Interesting paper, would you then recommend a min. of insoluble fiber in broiler diets?, from what age?, which would be the best source, ...also wheat bran could play similar role as oat/barley hulls or not?. And last but not least, you don´t mention what basal diet was used (corn-soya?), would you then, if following your advice, avoid using exogenous enzymes?. Many thanks from Rafa.
Me too think that it is a very good piece of information.Now I can understand the reason why in practical life the signs of severe reflux are constantly seen in the gizzard of dead broilers suspected cause of death for poor quality ( adultration of feed raw materials such as rice brawn with high propertion of finely ground rice hulls/saw dusts and soybean meals with high propertion of soybean plant steam parts and leaves,maize with high propertion of cobs) feed supply. Thank you so much for the sharing the information. Dr K B Bohara Valley grop of Poultry industry Nepal
Congratulation for an interesting article ! Use of appropriate insoluble fibre / high B-value ingredients in broiler feed and intermittent feeding practice in broiler would be an interesting exposer to broiler farmers comparing with conventional broiler feeding practice. However, maintaining low pH (<5pH) in hind gut would be key to reduce B-value for nutrient digestibility. Thanks !
great article about Performance in Broiler Chickens. Is there not an effect on water adsorption in the frontal part of the large intestine?

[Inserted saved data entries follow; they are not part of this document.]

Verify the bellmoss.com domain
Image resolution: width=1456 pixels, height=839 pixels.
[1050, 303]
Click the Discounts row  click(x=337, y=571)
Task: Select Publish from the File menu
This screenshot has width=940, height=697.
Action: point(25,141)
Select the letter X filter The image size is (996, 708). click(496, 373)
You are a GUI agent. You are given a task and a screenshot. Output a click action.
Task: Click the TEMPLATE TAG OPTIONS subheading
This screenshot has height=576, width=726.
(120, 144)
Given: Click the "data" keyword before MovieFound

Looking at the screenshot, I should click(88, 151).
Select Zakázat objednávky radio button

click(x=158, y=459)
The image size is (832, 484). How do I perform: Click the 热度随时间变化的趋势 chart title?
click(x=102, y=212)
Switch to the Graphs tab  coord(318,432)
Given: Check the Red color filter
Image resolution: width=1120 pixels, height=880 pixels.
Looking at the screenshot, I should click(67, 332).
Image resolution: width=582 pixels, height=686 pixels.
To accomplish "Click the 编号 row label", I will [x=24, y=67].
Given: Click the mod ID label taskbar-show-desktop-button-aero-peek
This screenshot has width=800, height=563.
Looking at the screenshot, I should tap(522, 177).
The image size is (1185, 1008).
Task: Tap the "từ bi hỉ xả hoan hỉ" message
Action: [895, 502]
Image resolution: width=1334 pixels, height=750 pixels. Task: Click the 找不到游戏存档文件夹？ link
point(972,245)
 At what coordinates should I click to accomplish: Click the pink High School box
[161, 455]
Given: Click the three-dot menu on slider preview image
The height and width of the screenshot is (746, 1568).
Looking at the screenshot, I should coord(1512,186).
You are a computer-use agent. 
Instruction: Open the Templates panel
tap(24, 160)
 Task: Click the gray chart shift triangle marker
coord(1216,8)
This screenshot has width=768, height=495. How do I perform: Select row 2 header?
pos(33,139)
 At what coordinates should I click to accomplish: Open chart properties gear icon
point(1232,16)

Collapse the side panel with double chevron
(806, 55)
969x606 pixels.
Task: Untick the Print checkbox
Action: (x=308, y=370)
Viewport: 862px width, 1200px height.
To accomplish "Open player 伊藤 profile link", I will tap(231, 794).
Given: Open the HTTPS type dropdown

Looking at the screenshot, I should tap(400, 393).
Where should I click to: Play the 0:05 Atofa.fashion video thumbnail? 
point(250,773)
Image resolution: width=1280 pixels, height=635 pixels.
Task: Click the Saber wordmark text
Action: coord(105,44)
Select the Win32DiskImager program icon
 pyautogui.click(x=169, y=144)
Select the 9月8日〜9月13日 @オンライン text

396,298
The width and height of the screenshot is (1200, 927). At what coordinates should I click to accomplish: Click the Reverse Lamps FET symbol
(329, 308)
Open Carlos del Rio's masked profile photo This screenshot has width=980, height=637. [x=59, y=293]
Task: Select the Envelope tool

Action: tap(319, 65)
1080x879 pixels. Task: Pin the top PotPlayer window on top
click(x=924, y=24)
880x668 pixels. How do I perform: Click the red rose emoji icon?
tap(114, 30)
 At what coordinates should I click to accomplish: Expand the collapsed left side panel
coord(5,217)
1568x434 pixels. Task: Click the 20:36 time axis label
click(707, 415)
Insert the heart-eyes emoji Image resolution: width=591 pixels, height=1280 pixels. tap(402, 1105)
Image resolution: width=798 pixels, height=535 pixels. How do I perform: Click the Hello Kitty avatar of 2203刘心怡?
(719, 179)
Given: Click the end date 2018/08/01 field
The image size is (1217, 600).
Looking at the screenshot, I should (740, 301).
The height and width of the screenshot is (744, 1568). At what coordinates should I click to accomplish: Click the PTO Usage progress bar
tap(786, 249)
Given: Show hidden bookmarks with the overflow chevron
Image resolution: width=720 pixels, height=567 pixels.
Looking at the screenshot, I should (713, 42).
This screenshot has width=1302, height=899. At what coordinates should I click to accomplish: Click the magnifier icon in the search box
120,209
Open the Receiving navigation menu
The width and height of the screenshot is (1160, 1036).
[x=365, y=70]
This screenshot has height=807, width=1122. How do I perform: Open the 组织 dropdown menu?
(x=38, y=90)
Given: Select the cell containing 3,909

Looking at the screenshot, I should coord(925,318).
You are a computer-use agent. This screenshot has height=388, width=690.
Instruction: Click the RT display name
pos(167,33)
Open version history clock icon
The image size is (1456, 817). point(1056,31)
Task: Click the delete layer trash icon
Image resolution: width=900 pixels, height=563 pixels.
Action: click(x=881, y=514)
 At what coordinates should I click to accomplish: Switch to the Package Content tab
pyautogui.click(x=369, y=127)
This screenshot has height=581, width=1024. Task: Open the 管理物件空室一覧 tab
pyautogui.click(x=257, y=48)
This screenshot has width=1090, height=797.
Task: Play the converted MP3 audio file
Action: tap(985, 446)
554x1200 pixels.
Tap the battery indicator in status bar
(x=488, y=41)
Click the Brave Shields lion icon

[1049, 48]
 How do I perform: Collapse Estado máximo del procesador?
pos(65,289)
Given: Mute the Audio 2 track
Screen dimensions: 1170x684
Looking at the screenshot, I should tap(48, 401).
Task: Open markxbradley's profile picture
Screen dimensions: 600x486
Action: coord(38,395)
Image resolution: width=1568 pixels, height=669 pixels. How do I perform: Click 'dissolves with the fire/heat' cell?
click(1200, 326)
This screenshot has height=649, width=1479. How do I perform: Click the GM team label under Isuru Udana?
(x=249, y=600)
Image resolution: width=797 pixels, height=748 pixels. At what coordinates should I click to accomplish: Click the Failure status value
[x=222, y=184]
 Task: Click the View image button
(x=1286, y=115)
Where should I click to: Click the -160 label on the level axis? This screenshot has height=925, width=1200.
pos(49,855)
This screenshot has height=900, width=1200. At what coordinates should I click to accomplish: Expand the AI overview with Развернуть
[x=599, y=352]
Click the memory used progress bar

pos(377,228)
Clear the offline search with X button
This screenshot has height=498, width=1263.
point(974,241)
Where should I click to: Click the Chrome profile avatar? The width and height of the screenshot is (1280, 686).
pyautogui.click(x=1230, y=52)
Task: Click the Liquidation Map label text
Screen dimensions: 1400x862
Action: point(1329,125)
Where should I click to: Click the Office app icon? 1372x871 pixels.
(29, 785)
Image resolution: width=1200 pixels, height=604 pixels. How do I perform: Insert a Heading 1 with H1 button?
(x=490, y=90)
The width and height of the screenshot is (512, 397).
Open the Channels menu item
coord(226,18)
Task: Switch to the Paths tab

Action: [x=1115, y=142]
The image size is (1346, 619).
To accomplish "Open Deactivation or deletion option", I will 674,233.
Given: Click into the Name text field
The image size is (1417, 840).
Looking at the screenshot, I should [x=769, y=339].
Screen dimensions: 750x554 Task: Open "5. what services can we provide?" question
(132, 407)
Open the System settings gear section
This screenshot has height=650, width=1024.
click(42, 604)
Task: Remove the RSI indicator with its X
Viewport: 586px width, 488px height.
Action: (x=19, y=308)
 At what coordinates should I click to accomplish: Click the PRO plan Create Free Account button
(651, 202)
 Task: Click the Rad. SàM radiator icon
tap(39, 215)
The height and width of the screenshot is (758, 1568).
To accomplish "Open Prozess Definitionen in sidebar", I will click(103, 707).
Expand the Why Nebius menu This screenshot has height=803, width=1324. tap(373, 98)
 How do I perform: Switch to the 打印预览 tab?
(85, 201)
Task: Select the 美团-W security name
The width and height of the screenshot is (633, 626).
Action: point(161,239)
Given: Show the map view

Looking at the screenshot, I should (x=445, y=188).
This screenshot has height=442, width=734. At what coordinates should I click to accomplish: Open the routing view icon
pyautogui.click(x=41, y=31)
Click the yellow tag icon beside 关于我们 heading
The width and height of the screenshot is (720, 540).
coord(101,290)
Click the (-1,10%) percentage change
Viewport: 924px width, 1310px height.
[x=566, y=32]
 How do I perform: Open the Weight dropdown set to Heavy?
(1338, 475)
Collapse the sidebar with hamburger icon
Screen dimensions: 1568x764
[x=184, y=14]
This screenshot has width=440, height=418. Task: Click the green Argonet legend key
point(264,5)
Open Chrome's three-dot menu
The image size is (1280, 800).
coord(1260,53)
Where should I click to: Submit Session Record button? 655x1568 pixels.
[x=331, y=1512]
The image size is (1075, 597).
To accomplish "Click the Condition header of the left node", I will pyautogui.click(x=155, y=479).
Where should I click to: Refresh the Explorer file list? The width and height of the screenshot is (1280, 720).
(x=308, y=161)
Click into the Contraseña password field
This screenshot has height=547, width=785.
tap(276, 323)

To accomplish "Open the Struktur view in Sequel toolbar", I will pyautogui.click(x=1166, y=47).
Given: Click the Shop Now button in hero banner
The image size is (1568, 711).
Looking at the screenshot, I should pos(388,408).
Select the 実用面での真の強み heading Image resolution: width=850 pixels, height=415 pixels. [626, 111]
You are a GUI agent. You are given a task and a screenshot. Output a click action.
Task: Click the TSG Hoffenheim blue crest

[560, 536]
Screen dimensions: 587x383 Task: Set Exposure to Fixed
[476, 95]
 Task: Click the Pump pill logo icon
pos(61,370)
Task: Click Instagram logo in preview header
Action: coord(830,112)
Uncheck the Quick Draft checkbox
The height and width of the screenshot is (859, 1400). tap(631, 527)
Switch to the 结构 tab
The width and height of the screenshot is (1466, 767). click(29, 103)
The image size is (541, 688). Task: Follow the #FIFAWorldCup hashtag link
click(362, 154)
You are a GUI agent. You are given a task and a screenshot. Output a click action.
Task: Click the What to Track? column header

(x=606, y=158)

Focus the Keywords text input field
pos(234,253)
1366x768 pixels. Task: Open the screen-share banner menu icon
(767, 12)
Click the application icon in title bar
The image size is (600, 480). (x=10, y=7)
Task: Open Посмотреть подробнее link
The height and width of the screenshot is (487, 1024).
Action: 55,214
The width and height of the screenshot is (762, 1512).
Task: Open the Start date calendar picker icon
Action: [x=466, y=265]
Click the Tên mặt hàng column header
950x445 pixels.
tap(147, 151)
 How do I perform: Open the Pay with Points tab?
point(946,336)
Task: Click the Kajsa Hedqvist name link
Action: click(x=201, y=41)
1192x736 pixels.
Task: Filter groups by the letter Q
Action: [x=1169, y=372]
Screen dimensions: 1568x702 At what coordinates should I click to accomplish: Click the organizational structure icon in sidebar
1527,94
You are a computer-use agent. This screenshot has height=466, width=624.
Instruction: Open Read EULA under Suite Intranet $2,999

Thank you all very much for the comments. I think Mingan has explained the situation very well: the gizzard is a grinding organ and therefore requires a substrate for its own development. A well-developed gizzard will not only result in a more homogenised particle size of digesta entering the lumen but reductions in pH in the gizzard as a result of up regulation of HCL secretions coming from the proventriculus - this may have numerous beneficial effects, namely presenting optimal conditions for pepsin activity. A well-developed gizzard is a powerful, muscular organ and creates intra luminal pressure changes with each contraction-relaxation, this has an effect on the pattern of motility in the small intestines and most likely promotes mixing of digesta that will aid optimal enzyme/substrate contact. The diets used in the trial were corn/wheat/soya based without enzymes but inclusion of coarse fibre does not necessarily eliminate the need for NSPases, optimal performance in broilers will be achieved by including both. Another co-author on this paper, Prof Birger Svihus recently published a comprehensive review on the topic of gizzard development and fibre, in that you may find some recommendations: SVIHUS, B. (2011) The gizzard: function, influence of diet structure and effects on nutrient availability. World's Poultry Science Journal. 67: 207-224.